Peneliti BRIN AP Hasanuddin Kini Jadi Marbot Tahanan Setelah Ancam Bunuh Warga Muhammadiyah

Badan Riset dan Inovasi Nasional (BRIN) Andi Pangerang Hasanuddin (APH). | Grafis Ahnaf Hawari
Badan Riset dan Inovasi Nasional (BRIN) Andi Pangerang Hasanuddin (APH). | Grafis Ahnaf Hawari

FORUM KEADILAN – Rahmi, ibu kandung dari Peneliti Badan Riset dan Inovasi Nasional (BRIN) Andi Pangerang Hasanuddin (APH) mendatangi Gedung Bareskrim Polri, Jakarta Selatan, Jumat, 12/5/2023.

Rahmi datang bersama dengan kuasa hukum datang untuk menjenguk AP Hasanuddin yang ditahan di Rumah Tahanan (Rutan) Bareskrim Polri, terkait kasus dugaan ujaran kebencian terhadap Muhammadiyah.

Bacaan Lainnya

“Anak saya hanya menyampaikan terima kasih mama sudah menyampaikan permohonan maaf, begitu saja sih tadi,” ujar Rahmi di Gedung Bareskrim Polri.

Dia mengatakan, kedatangannya kali ini merupakan temu kangen antara seorang ibu dan anaknya. “Ya paling temu kangen aja lah sama anak,” ujar Rahmi.

Kondisi AP Hasanuddin kata Rahmi dalam keadaan sehat dan baik-baik saja di dalam penjara.

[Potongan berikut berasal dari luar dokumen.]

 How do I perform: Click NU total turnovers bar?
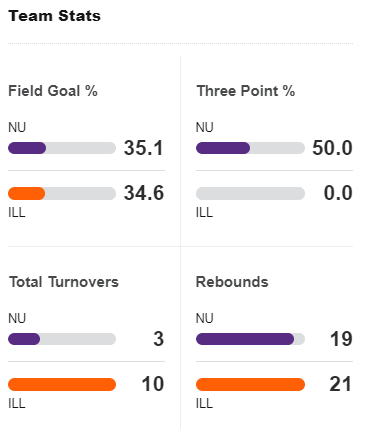(x=62, y=339)
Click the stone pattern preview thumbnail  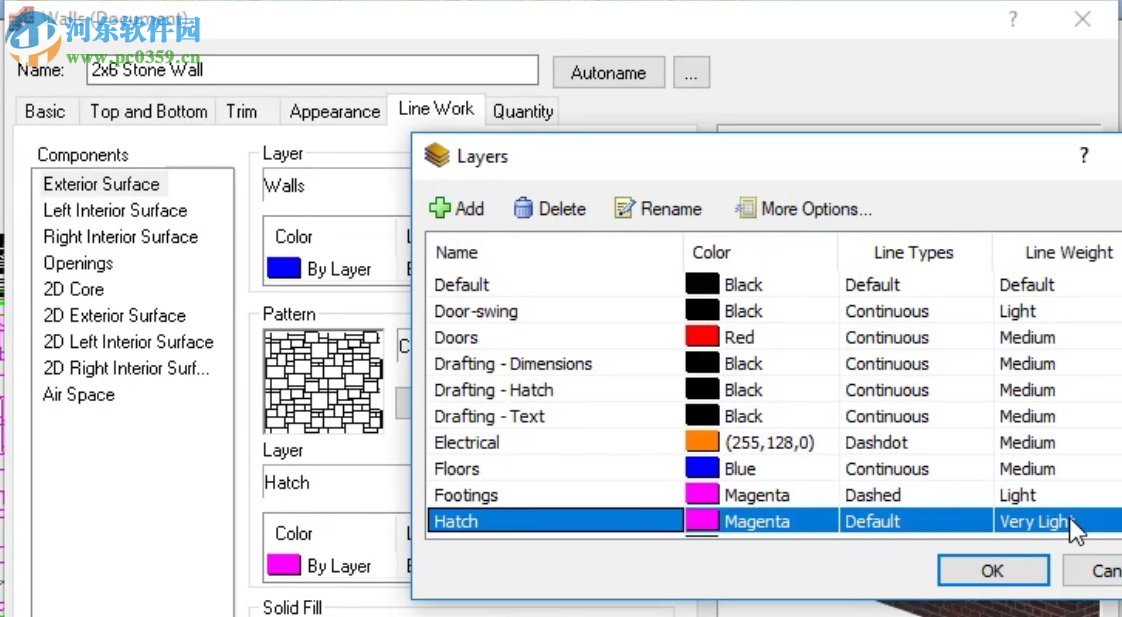point(323,382)
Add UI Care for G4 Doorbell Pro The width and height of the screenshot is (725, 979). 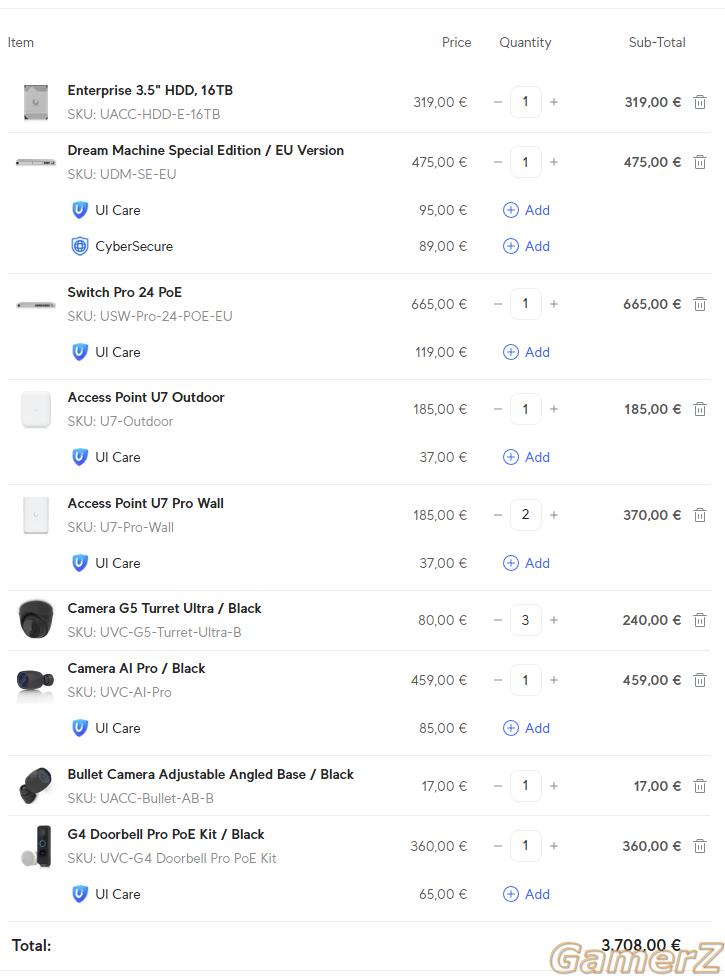click(x=526, y=894)
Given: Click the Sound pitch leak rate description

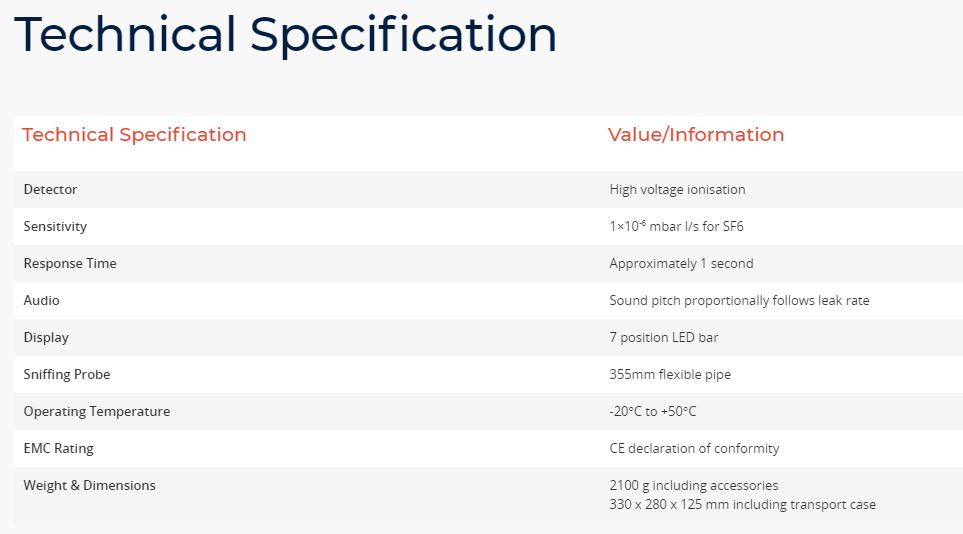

Bahkan putranya tersebut menjadi marbot di tahanan Bareskrim.

“Alhamdulillah sehat sekarang katanya dia di sini jadi marbot jadi imam kalau salat,” tutup Rahmi.

Sebelumnya, Peneliti Badan Riset dan Inovasi Nasional (BRIN) Andi Pangerang Hasanuddin (APH) telah ditetapkan tersangka oleh Bareskrim akibat kata-kata halalkan darah Muhammadiyah yang mengundang kemarahan dari masyarakat.

Direktorat Tindak Pidana Siber (Dittipidsiber) Bareskrim Polri mengungkapkan modus peneliti Badan Riset Inovasi Nasional (BRIN) Andi Pangerang Hasanuddin dalam menyebarkan ujian kebencian bernada ancaman kepada warga Muhammadiyah di media sosial.

Dirtipidsiber Bareskrim Polri Brigjen Adi Vivid Agustiadi Bachtiar menjelaskan, awalnya Andi Pangerang mengomentari salah satu postingan Thomas Djamaluddin di Facebook.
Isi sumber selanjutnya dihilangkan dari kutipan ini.